Yargıtay'dan tartışılacak karar

ANKARA (AA)- Yargıtay Ceza Genel Kurulu, alkollü araç kullanırken yakalanan bir vatandaşa, "trafik güvenliğini tehlikeye düşürmek" suçundan verilen adli para cezasını yerinde görmedi.

Alkol alan bir kişininin emniyetli şekilde araç kullanamayacak durumda olduğunun her somut olayda saptanmasının zorunlu olduğunu vurgulayan Genel Kurul, alkol veya uyuşturucu madde kullanılmasına rağmen kişinin emniyetli bir şekilde araç kullanabildiği hallerde "trafik güvenliğini tehlikeye düşürmek" suçunun oluşmasına olanak olmadığına işaret etti.

Alkollü araç kullanırken yakalanan Ercan G. adlı vatandaş, trafikten men edilerek, Çorum 2. Sulh Ceza Mahkemesi'nce, "trafik güvenliğini tehlikeye düşürmek" suçundan adli para cezasıyla cezalandırıldı.

Adalet Bakanlığının, bu kararın kanun yararına bozulmasını istemesi üzerine dosyayı inceleyen Yargıtay 2. Ceza Dairesi, yerel mahkeme kararını bozdu.

Daire, "alkollü olarak araç kullandığı belirlenen sanığın, araç kullandığı sırada alkol veya uyuşturucu madde etkisiyle veya başka bir nedenle emniyetli bir şekilde araç sevk ve idare edemeyecek durumda olduğuna dair tıbbi bulgular veya sanığın dışa yansıyan davranışlarına bağlı olarak yapılan bir tespit ve delil olmaması karşısında sanığa atılı trafik güvenliğini tehlikeye sokma suçunun oluşmayacağına" işaret etti.

Başsavcılık itiraz etti

İtiraz yoluna başvuran Yargıtay Cumhuriyet Başsavcılığı ise polis memurları tarafından yapılan ölçümde 1.56 promil düzeyinde alkollü olduğu belirlenen sanığın sevk edildiği hastanede düzenlenen doktor raporuyla ileri derecede alkollü olduğunun tespit edildiğini, promil değerinin alınamadığını vurgulayarak, bu konuların trafik ceza tutanağı içerdiğini belirtti.

Başsavcılığın itirazında, sanığın ilgili yönetmeliğin izin verdiği miktarın 3 katından daha fazla miktarda alkollü durumda olduğuna işaret edilerek, şöyle denildi:

"Bu kadar yüksek promil değeri taşıyan alkollü olma durumunda, kişinin emniyetli bir şekilde araç sevk ve idare edemeyecek halde olduğunun ve trafik güvenliğini tehlikeye sokma suçunun oluştuğunun kabulü gerekmektedir.

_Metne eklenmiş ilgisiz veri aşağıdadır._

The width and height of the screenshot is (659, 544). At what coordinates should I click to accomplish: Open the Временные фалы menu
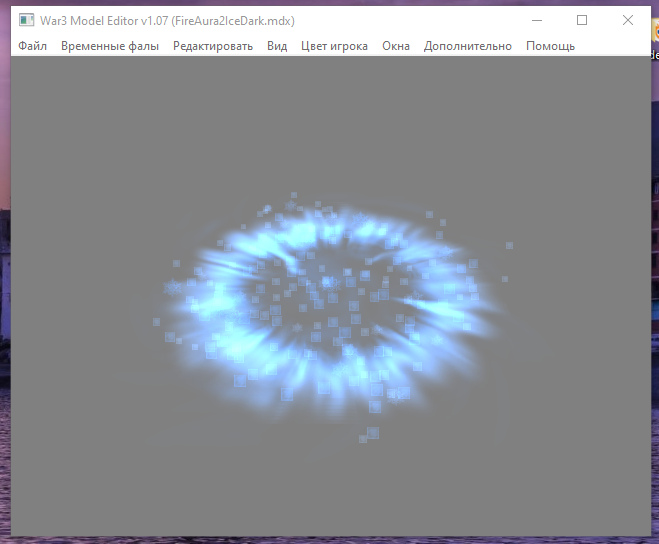coord(110,46)
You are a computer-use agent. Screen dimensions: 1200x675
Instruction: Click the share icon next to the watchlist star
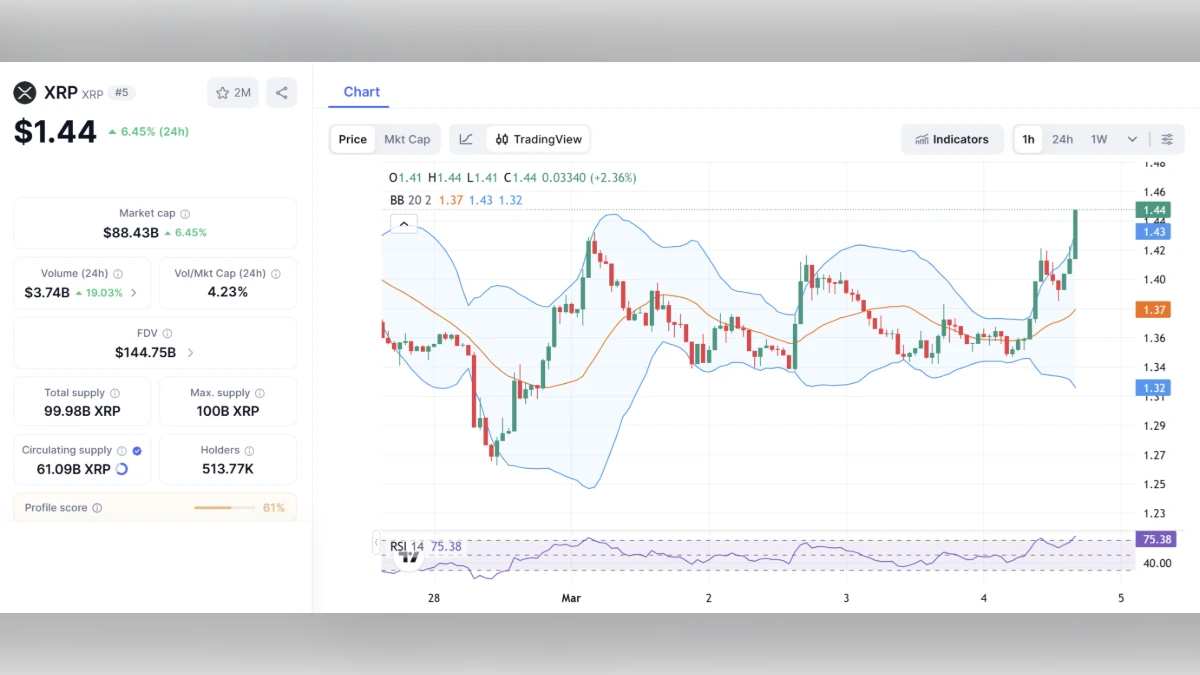point(281,92)
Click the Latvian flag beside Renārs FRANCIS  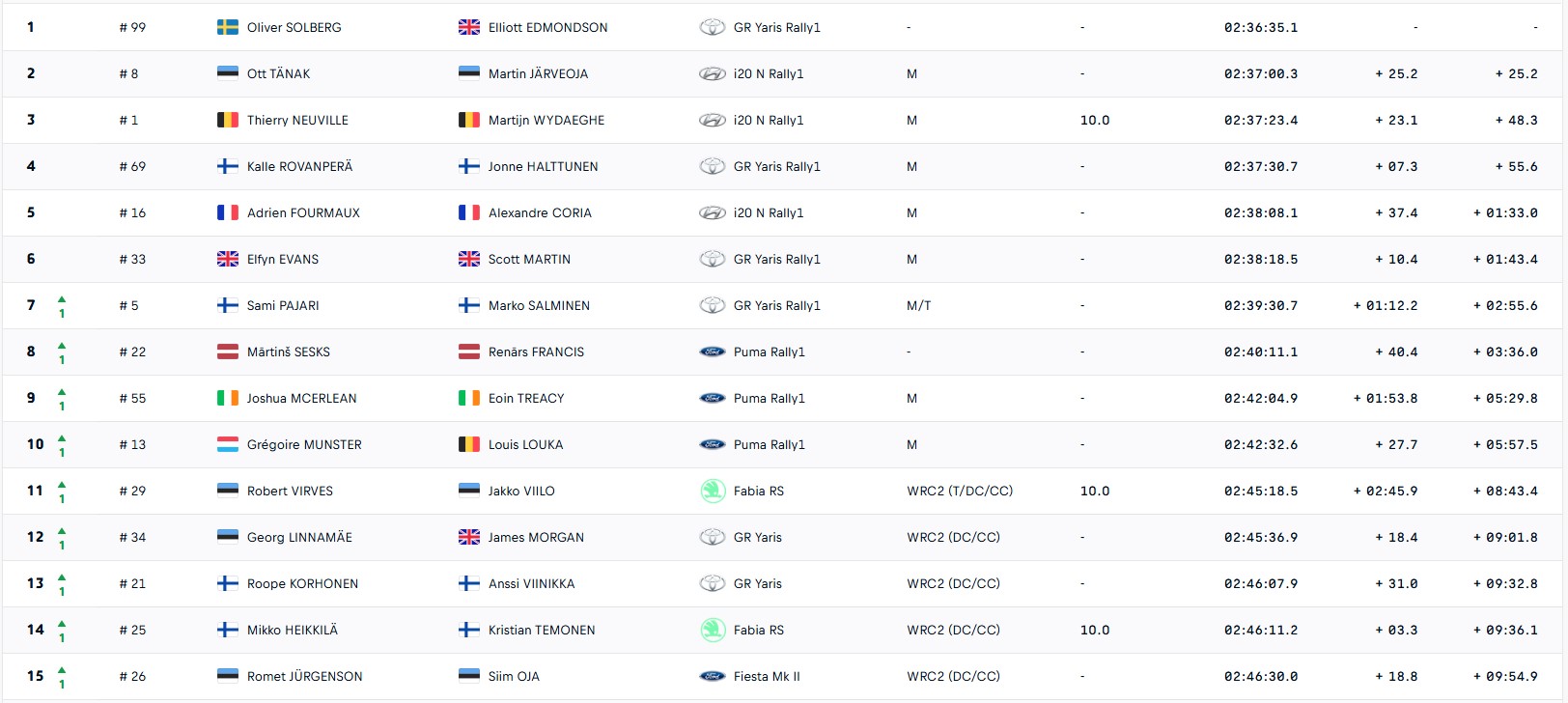pyautogui.click(x=469, y=352)
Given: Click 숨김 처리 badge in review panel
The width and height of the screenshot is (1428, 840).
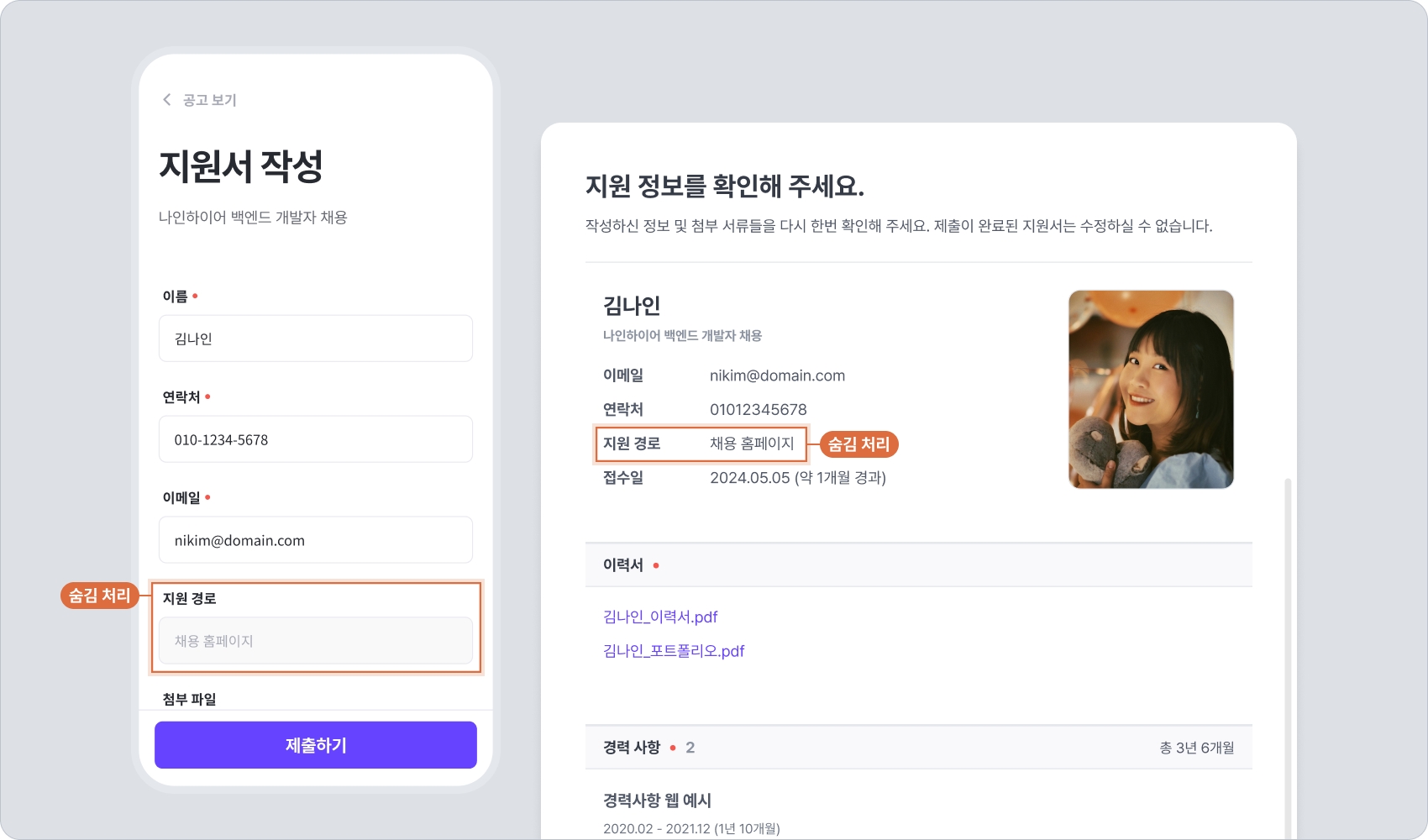Looking at the screenshot, I should (x=858, y=444).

Mevcut duruma göre, sanığın alkolün etkisiyle güvenli bir şekilde araç kullanamayacağının tıbben saptanmasına da gerek bulunmamaktadır. Trafik güvenliğini tehlikeye sokma suçunun oluşması nedeniyle yerel mahkemece sanığın mahkumiyetine karar verilmesi yerindedir."

Başsavcılık, bu nedenlerle özel daire kararının kaldırılmasına ve Adalet Bakanlığının kanun yararına bozma isteminin reddine karar verilmesini istedi.

Kurul kararı
Dosyayı inceleyen Yargıtay Ceza Genel Kurulu, Yargıtay 2. Ceza Dairesi'nin kararını yerinde görerek, Yargıtay Cumhuriyet Başsavcılığı'nın itirazını oy çokluğuyla reddetti.

Kurul'un kararında, Türk Ceza Kanunu'nun, alkollü araç kullanımında verilecek cezalara ilişkin 179. maddesinin 3. fıkrasında, "alkol veya uyuşturucu madde etkisiyle ya da başka bir nedenle emniyetli bir şekilde araç sevk ve idare edemeyecek olmasına rağmen araç kullanan kişinin cezalandırılmasının" öngörüldüğü belirtildi.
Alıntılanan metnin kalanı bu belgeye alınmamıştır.